**DIRECTION:** Extract, word for word, every line of the rows below from the first line up to and including the line with "Looking at the". Leave the pictures out of your answer.

**DATA LISTING:**
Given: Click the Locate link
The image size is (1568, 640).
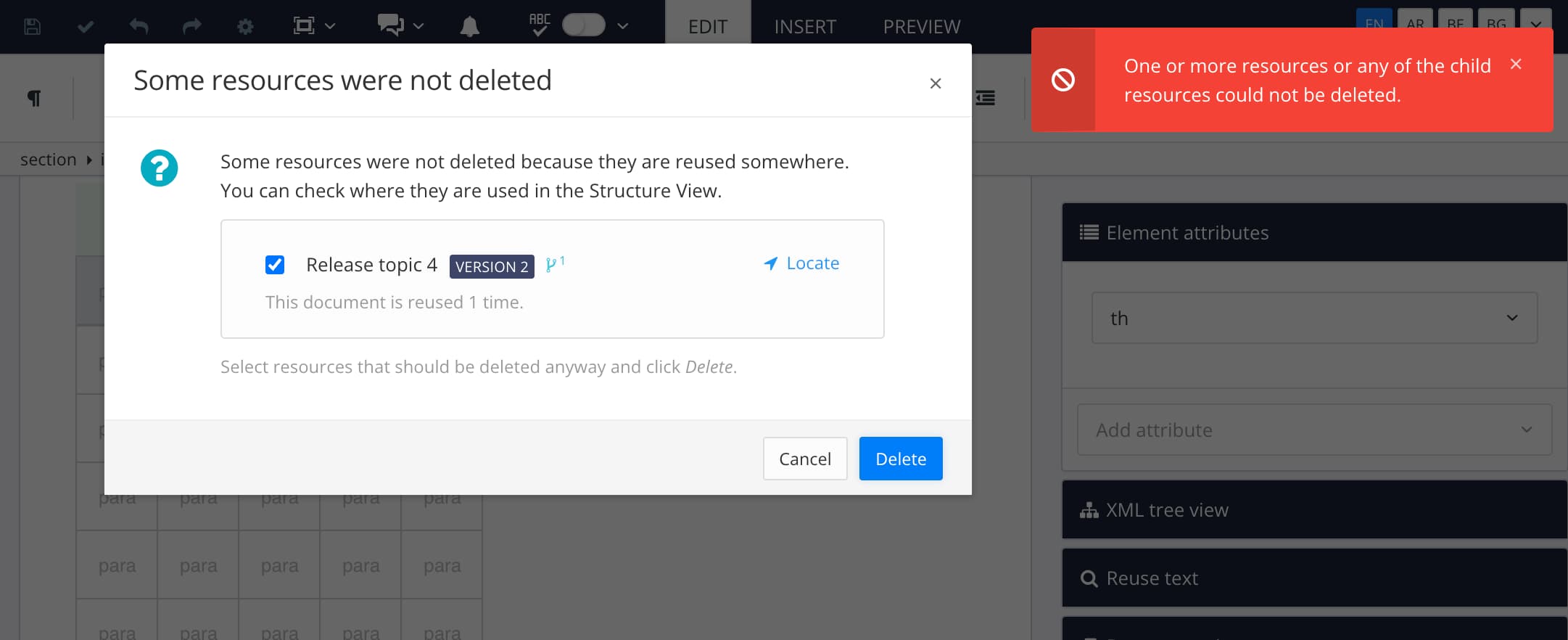Looking at the screenshot, I should [x=802, y=263].
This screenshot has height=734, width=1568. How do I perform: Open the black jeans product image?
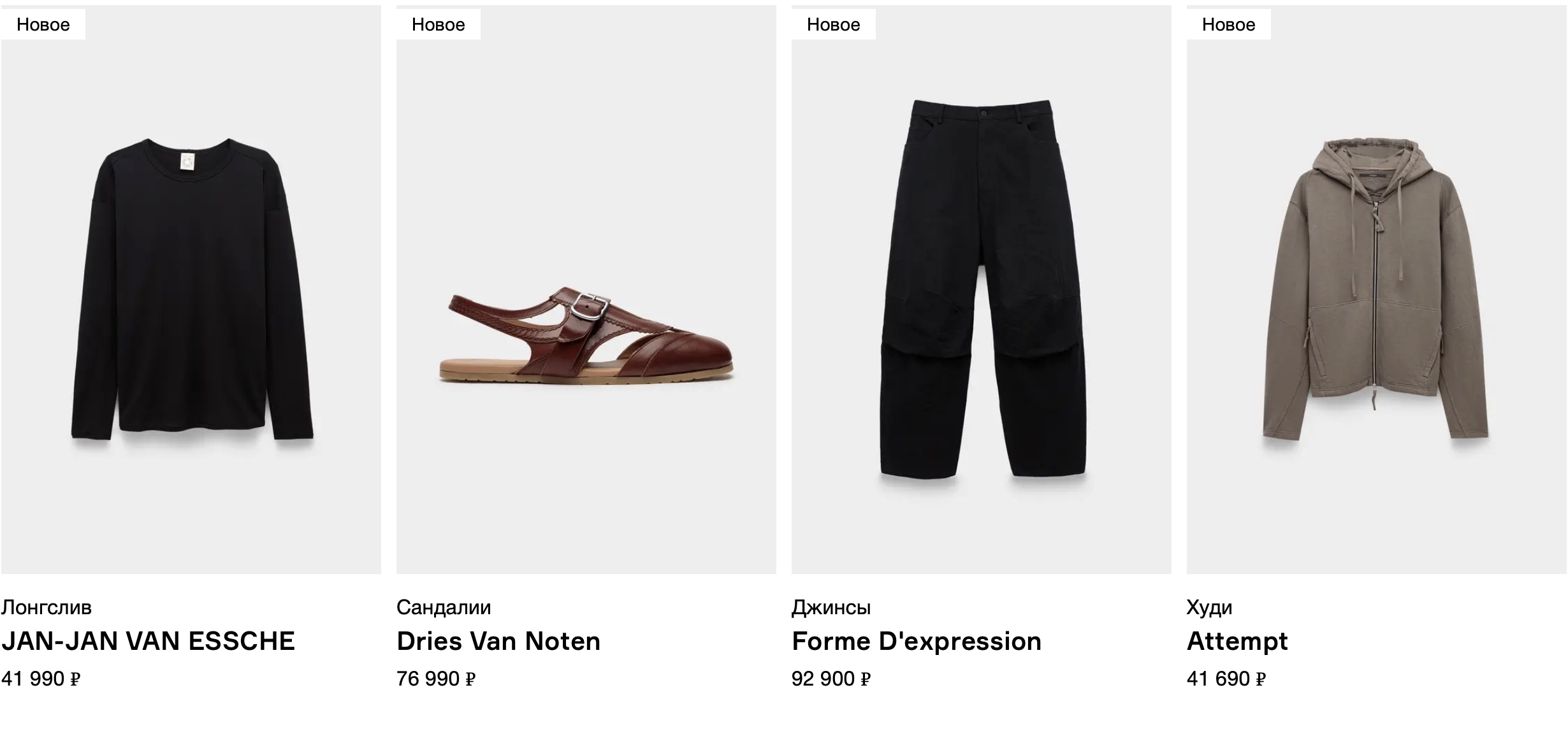click(x=982, y=290)
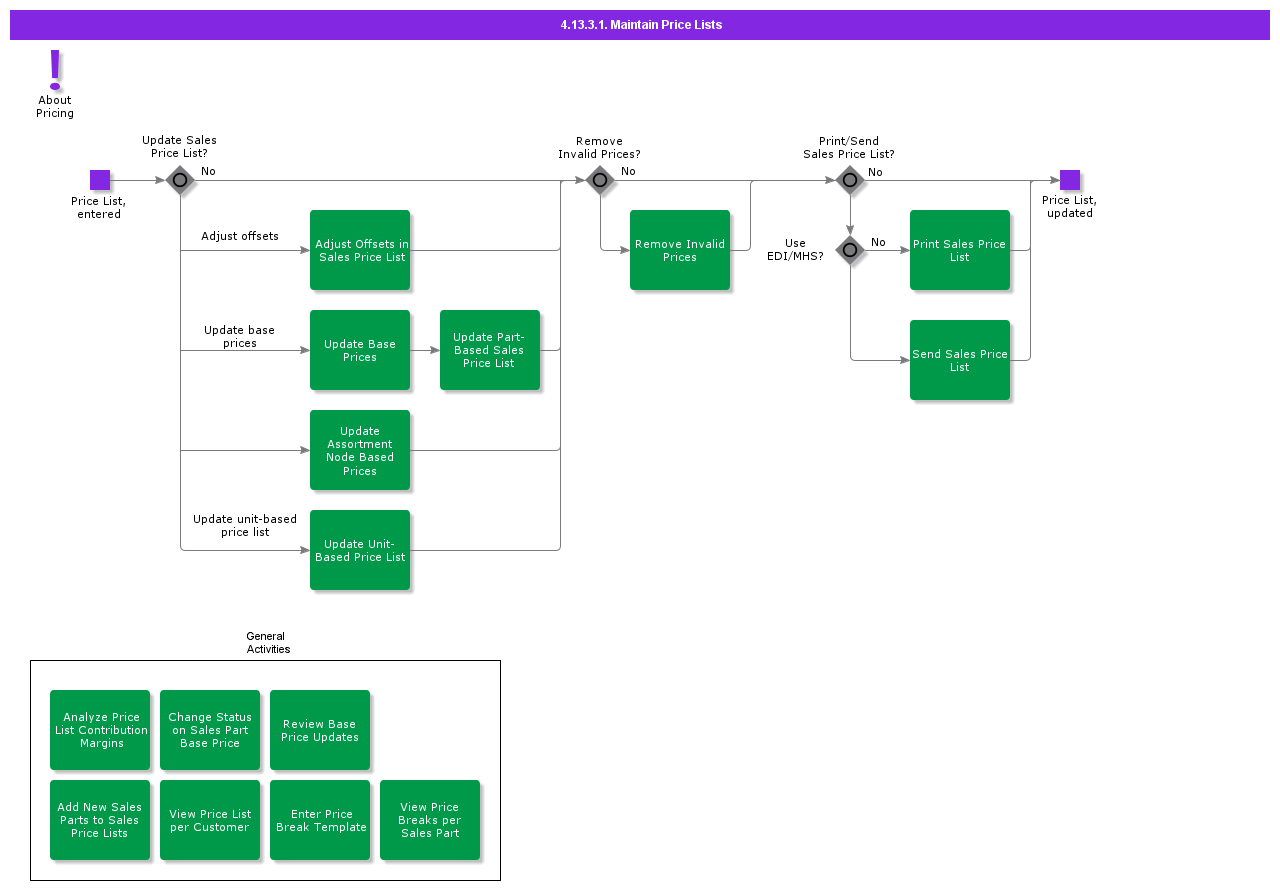The width and height of the screenshot is (1280, 890).
Task: Open Analyze Price List Contribution Margins
Action: [x=100, y=730]
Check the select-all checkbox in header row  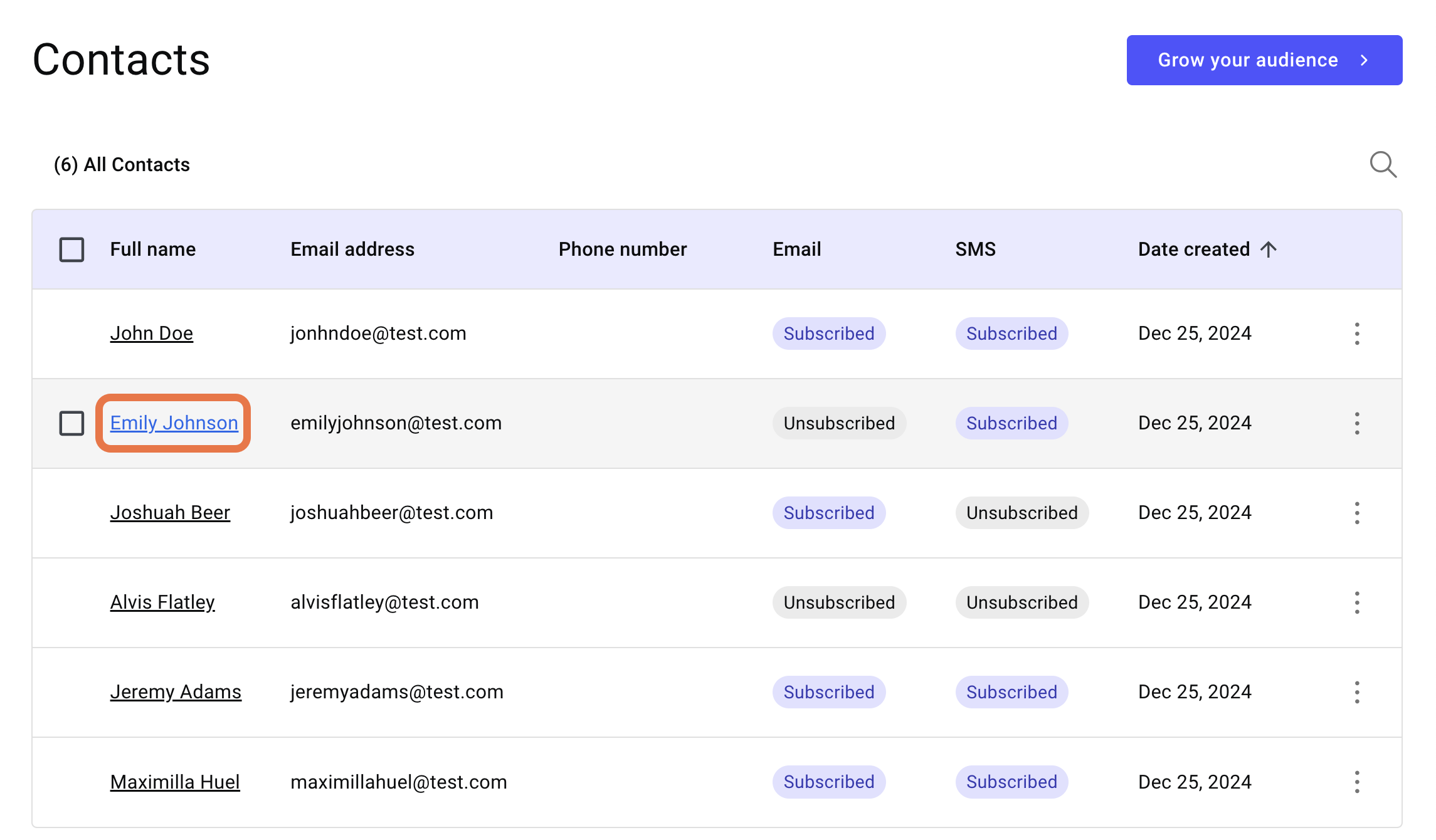point(71,249)
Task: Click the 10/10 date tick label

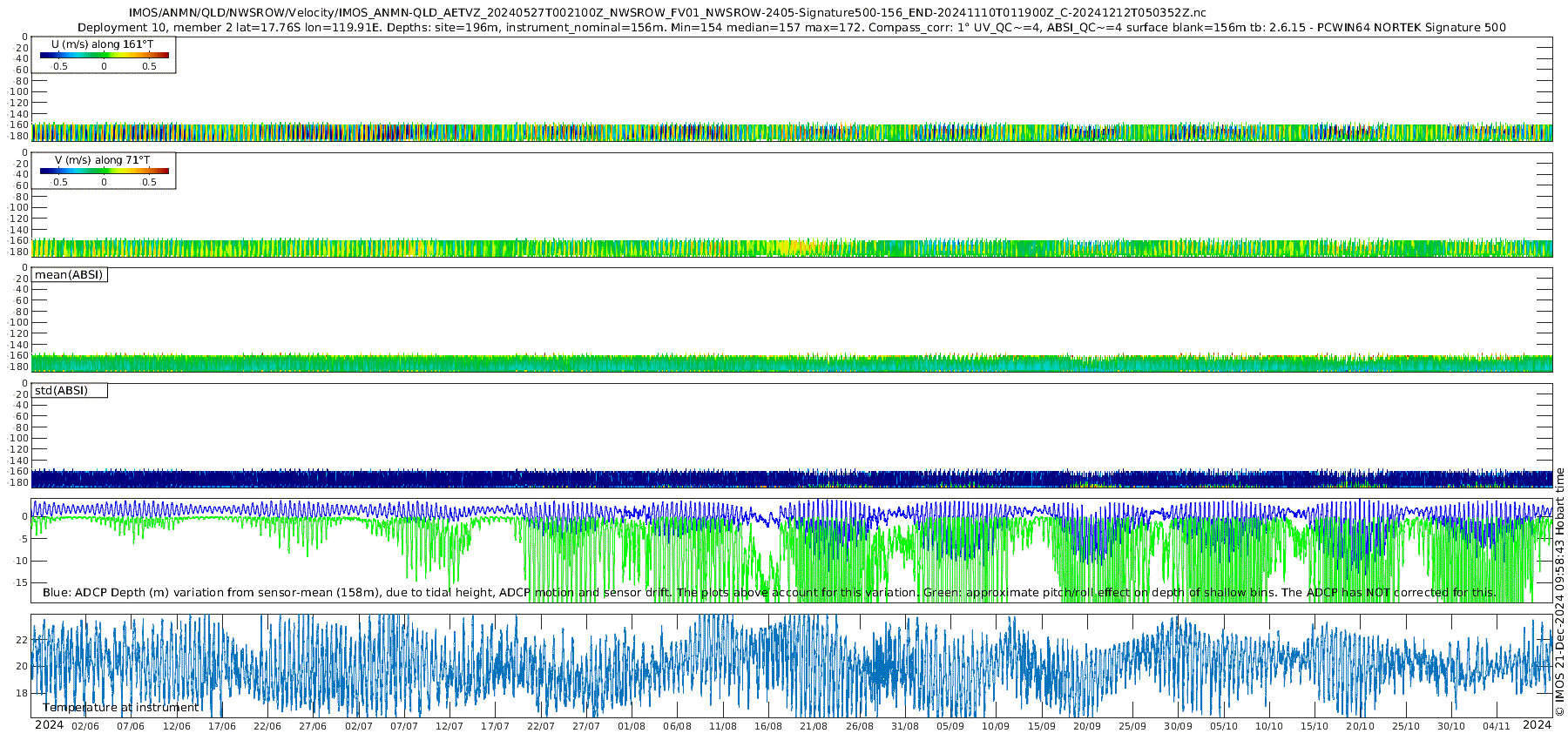Action: click(1269, 726)
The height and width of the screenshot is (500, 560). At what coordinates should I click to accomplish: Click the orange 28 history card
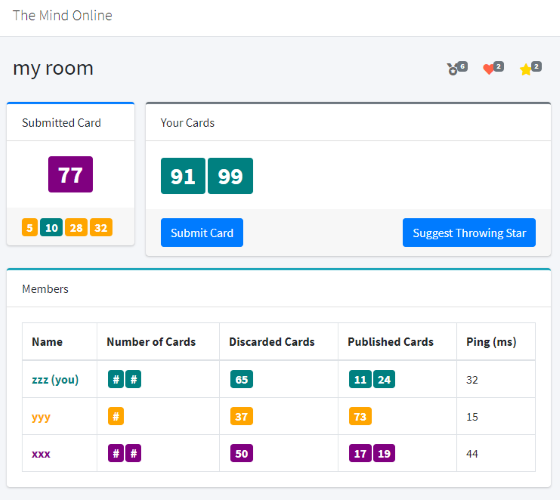point(76,228)
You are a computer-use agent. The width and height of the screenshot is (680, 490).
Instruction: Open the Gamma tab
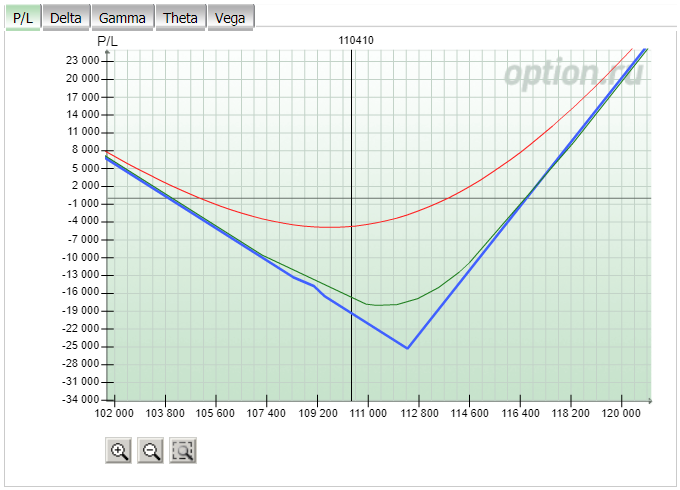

**WORKED ANSWER:**
Given: Click the Locate link
The image size is (1568, 640).
Looking at the screenshot, I should [x=802, y=263].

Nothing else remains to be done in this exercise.